Working with USB-C-Switch

2017 December 26
Working with USB-C-Switch

Connectivity and Control of the Acroname USB-C-Switch

Acroname’s BrainStem-enabled programmable USB-C-Switch can be very useful to help automate and monitor USB connections in test environments. USB-C-Switch handles USB connections differently than a USB hub and also introduces the MUX entity to the BrainStem function libraries.

In this blog post, we will illustrate the connectivity and control aspects and show a control example in Python.


Control Port: 

Power and control the USB-C-Switch

The Control Port allows a host machine to access the BrainStem controller inside the USB-C-Switch. The BrainStem controller responds to the BrainStem API requests from a connected host machine and manages internal functions of the switch.

Power for the switch internal electronics and for the Keep Alive Charge (KAC) function is provided from the Control Port connection. Detailed description of KAC operation is beyond the scope of this post and will not be covered here.

It is possible to connect to and develop software for the USB-C-Switch using only the Control Port connection.

Figure 1: Control Port provides power and BrainStem API access


Data Path

Create a selective connection

A USB switch is a 1:N or N:1 device which creates a selective connection between the Common Port and one selected channel.

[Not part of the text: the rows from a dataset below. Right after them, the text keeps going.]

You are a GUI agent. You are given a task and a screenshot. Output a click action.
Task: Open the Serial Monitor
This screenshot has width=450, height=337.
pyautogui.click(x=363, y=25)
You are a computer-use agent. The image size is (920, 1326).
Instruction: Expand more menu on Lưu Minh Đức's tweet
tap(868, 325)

Like a cable, the switch is passive and creates a dedicated, bi-directional connection from the Common port to the selected device.

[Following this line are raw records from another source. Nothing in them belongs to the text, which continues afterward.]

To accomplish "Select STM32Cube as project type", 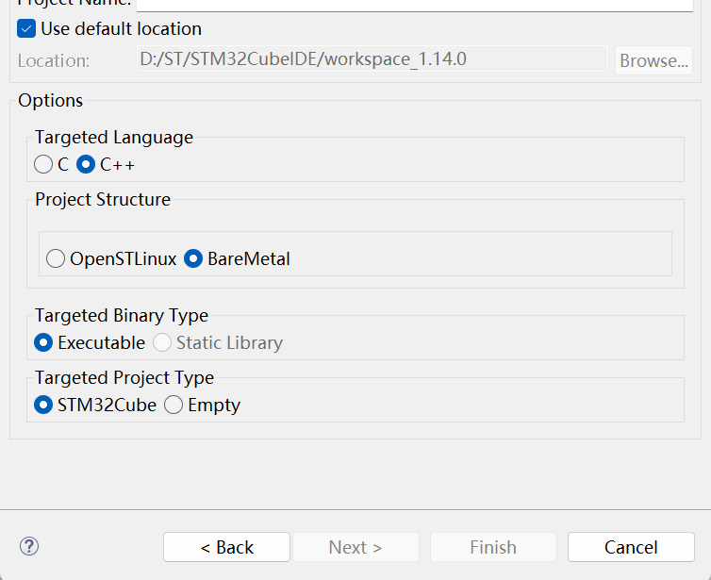I will pos(43,405).
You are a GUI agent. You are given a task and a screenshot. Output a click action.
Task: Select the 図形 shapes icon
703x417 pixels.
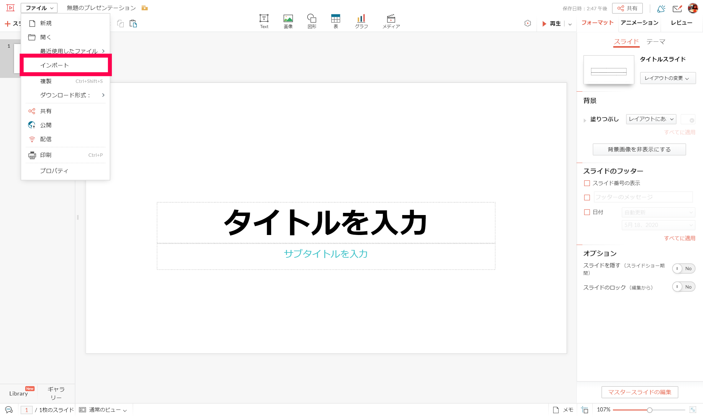(x=312, y=21)
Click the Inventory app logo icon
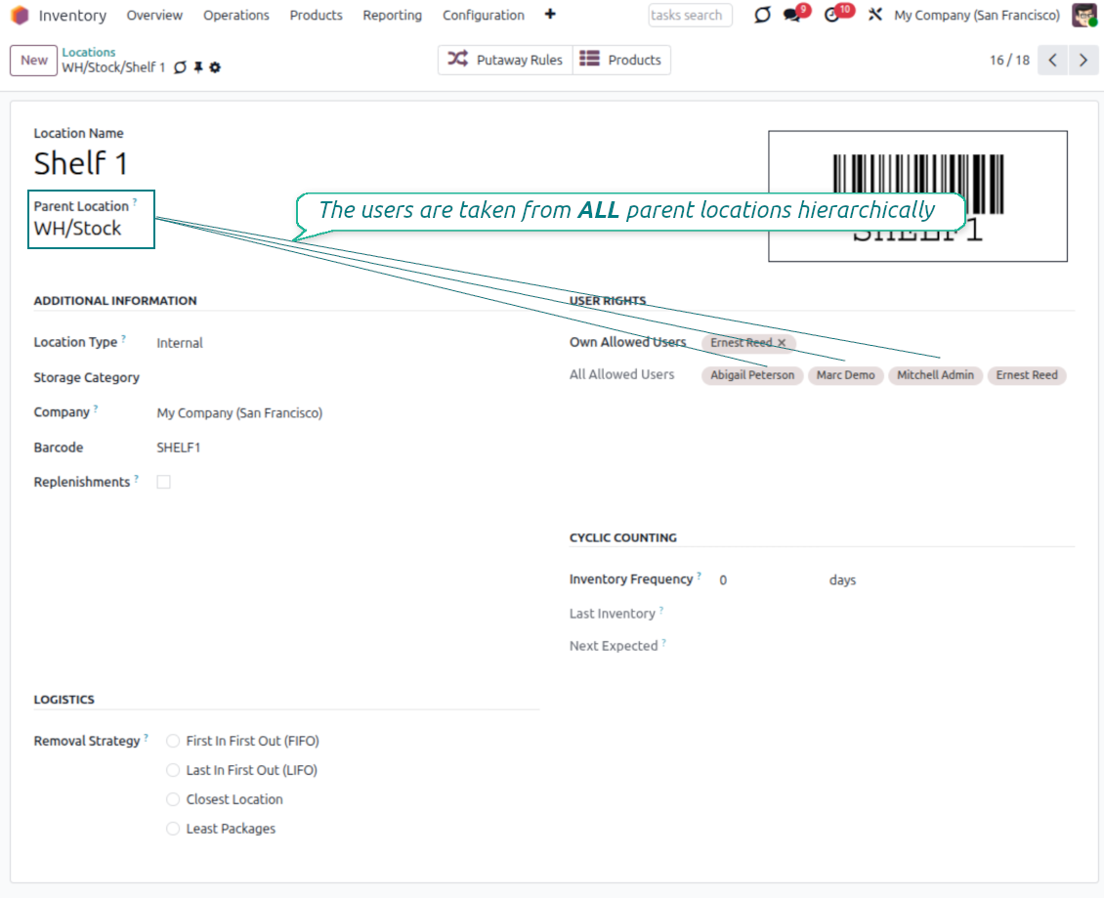 click(20, 16)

In very simple terms, the USB-C-Switch behaves like a USB-C cable, where one end is tethered to the Common Port and the other end can be selectively attached to one of the four available Mux channels (Ch0-3).

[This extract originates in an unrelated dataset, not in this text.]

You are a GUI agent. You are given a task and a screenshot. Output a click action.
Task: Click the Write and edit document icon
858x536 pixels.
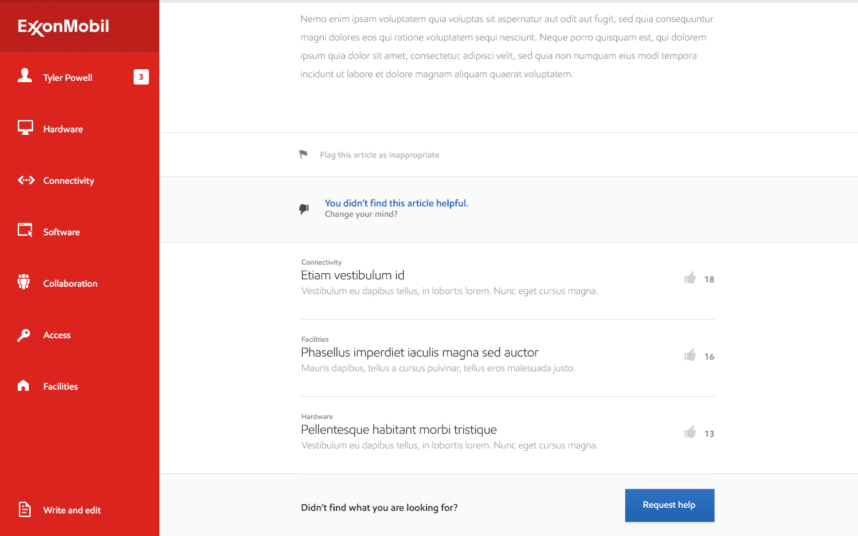pos(25,509)
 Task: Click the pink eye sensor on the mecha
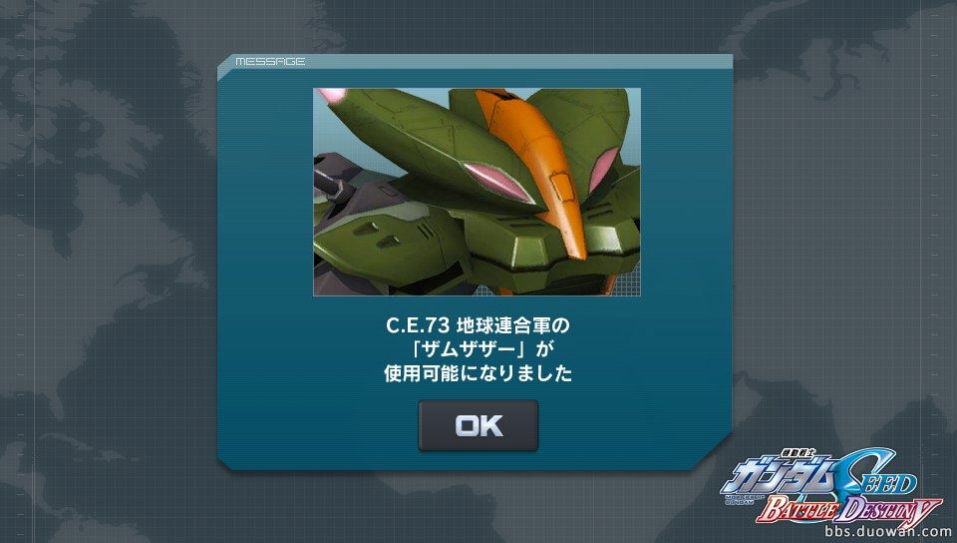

Since USB-C-Switch creates a passive connection, USB signal loss can be significant through the test system, so care should be taken to minimize system loss by using shortest possible, high-quality USB cables. 

Figure 2: Simplified USB-C-Switch Data path

In order to provide more granular control and monitoring of each side of the switch, the switch functions have been differentiated between the Common Port and the Muxed channels.

BrainStem APIs differentiate these sides of the USB-C-Switch by accessing the Common Port via the USB entity (USB channel 0) and the four Mux Channels (Mux channels 0-3) via the Mux entity as illustrated in Figure 3.

Figure 3: BrainStem view of USB-C-Switch

Common Port/USB Entity

The Common Port is considered a USB entity under BrainStem. Because of this, the USB entity in USB-C-Switch has only one channel USB(0).

Some functions available for the Common Port through the USB entity:

  • Enable/Disable
    • Entire USB channel
      Connect/disconnect the Common/USB side of the switch from the Mux side. All data signal and power lines of the USB port are affected. This simulates and automates a USB unplug/hotplug cycle.
    • All Data Signals or individually:
      • SuperSpeed 1 lane
      • SuperSpeed 2 lane
      • HiSpeed signals
    • All Sideband signals or individually:
      • CC1
      • CC2
      • SBU1
      • SBU2
    • VBUS/Power
  • Monitoring
    Measurement functions are not affected by disabling the USB channel
    • Voltage on VBUS
    • Current through VBUS (either direction)
    • Voltage on CC1 and CC2
    • Current on CC1 and CC2
  • USB-C Flip
    Conducts a flip of the USB-C connector on USB channel(0). Swaps USB-C connector Side A to Side B and Side B to Side A.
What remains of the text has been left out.